» TASK BRIEF
The line containing "At what coordinates", and every line after it to the end of the listing, should be repeated exactly; the pictures should not.

» DATA PROVIDED
● ● ●
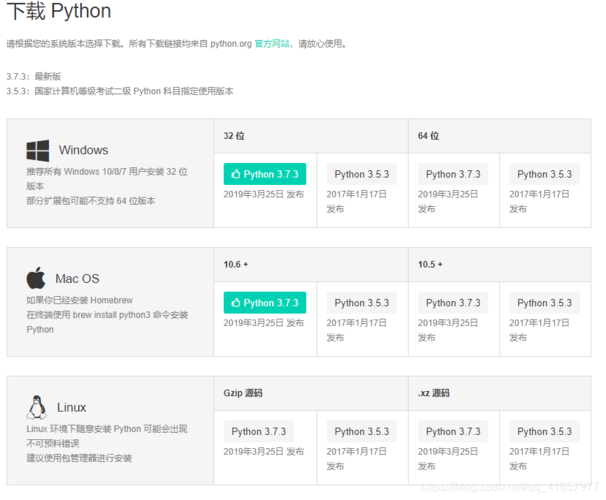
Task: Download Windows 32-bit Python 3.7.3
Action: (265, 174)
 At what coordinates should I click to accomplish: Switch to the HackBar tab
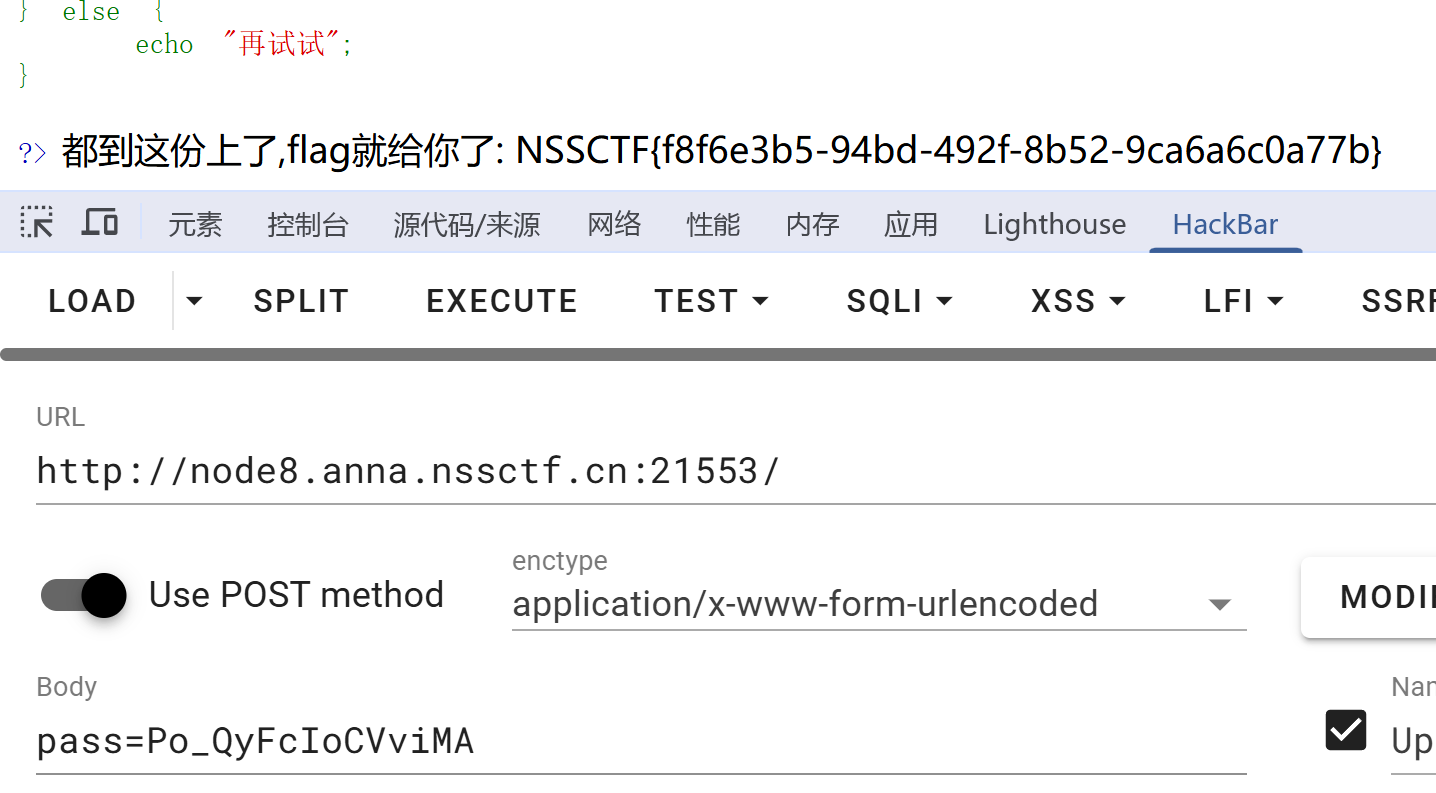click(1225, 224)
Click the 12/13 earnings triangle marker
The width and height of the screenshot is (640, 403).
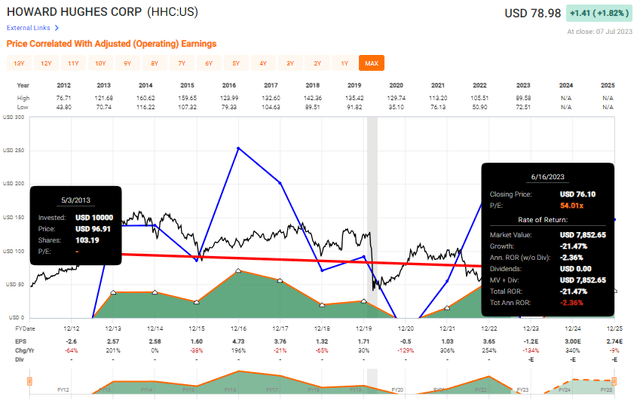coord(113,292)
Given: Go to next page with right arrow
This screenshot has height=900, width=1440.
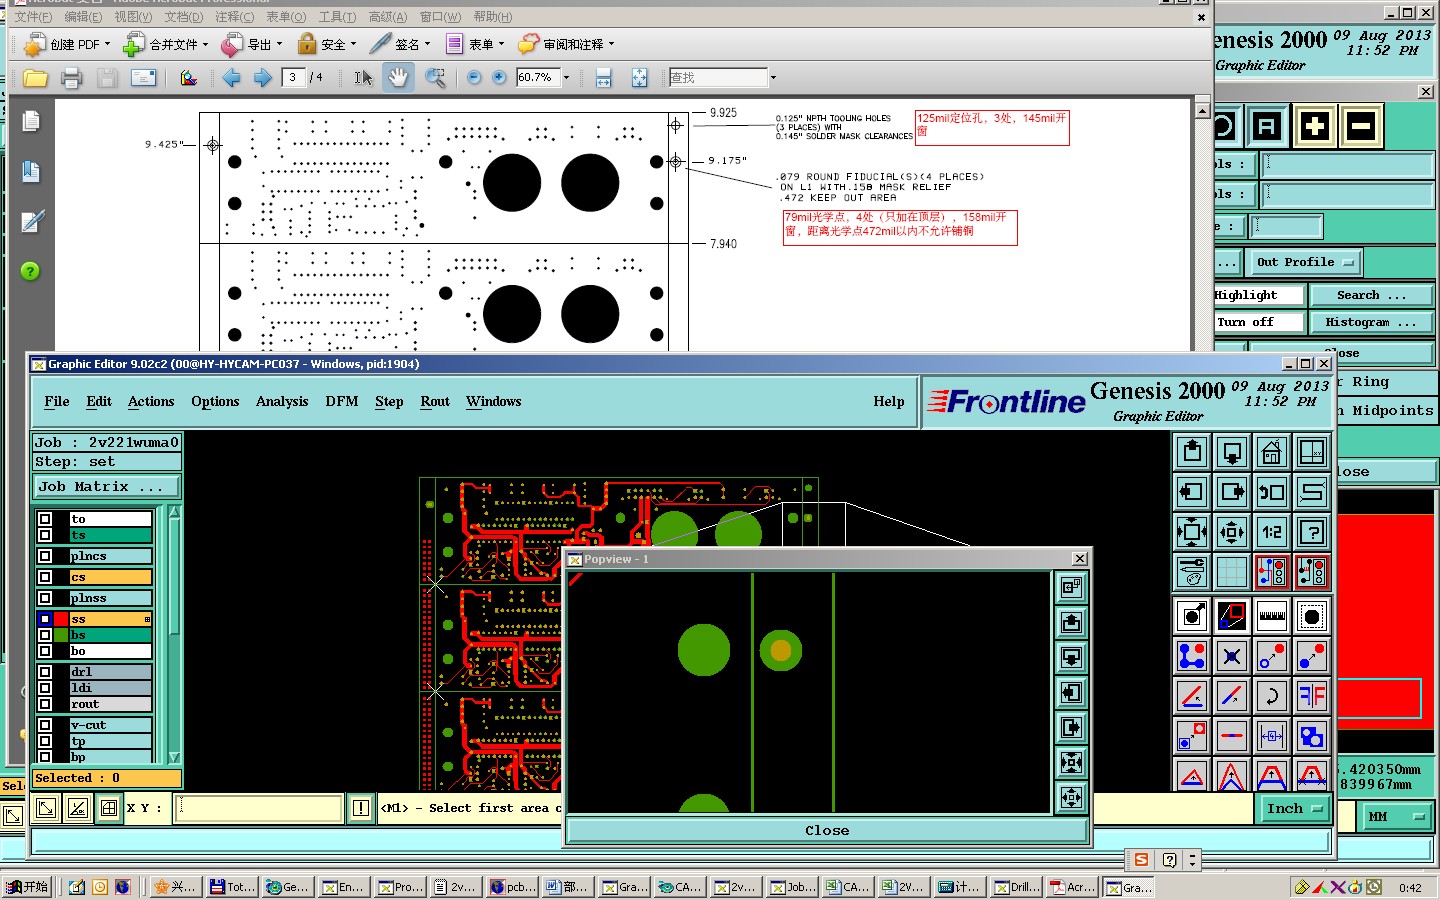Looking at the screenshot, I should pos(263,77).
● ● ●
» REPLY
 At what coordinates should I click to accomplish: Switch to the HackBar tab
click(1225, 224)
Click the 12/13 earnings triangle marker
The width and height of the screenshot is (640, 403).
coord(113,292)
Given: Go to next page with right arrow
This screenshot has height=900, width=1440.
Looking at the screenshot, I should pos(263,77).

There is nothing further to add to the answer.